> Exercise brief: One number should be the full reply: how many lines of the material below contain "agent".

"""

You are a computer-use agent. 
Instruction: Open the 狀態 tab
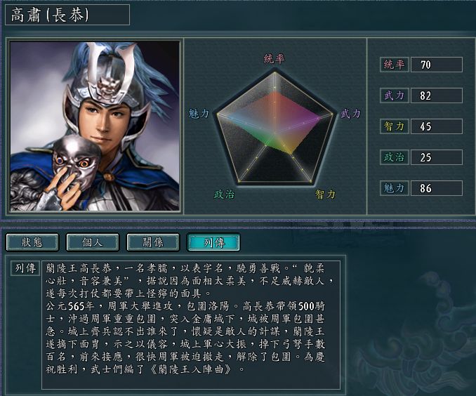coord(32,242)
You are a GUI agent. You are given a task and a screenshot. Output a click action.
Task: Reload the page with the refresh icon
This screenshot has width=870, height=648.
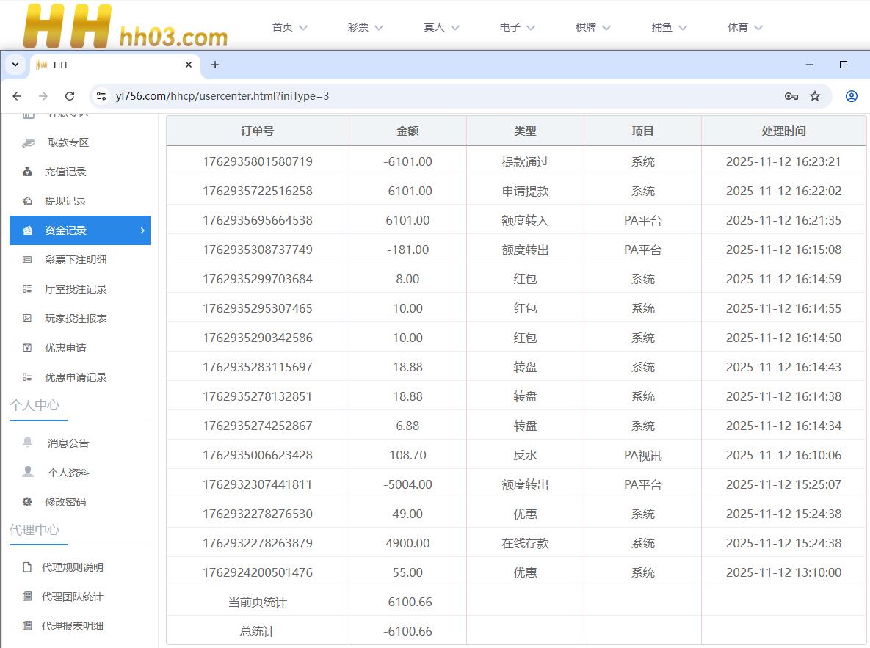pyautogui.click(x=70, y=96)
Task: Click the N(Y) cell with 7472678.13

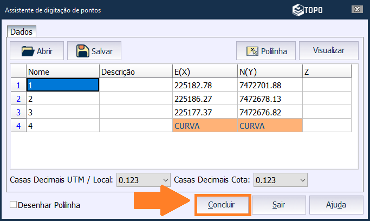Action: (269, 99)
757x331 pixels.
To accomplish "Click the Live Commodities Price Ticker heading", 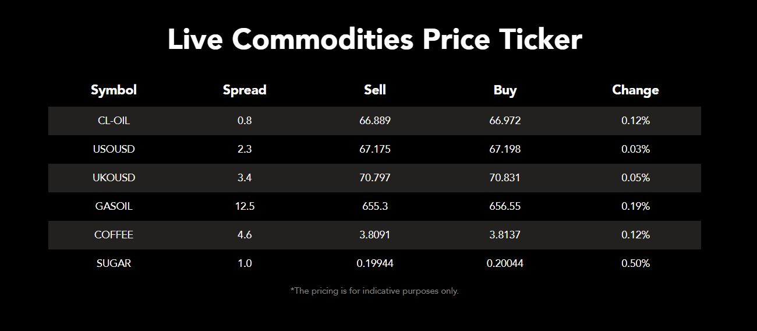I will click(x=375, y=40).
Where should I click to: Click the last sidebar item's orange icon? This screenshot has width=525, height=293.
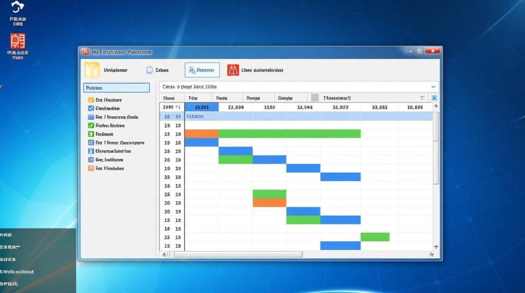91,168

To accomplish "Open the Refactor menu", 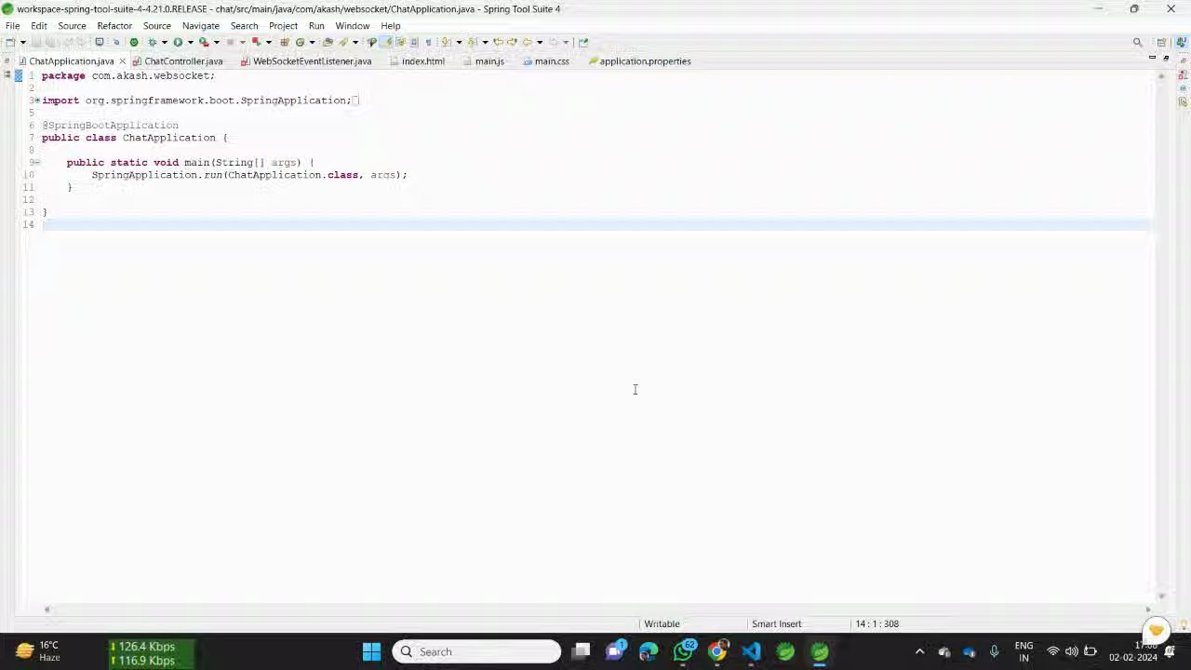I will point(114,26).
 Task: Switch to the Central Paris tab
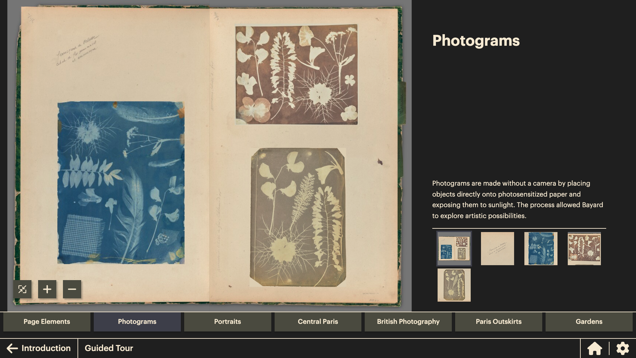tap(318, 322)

"""

> Result for this exercise: 2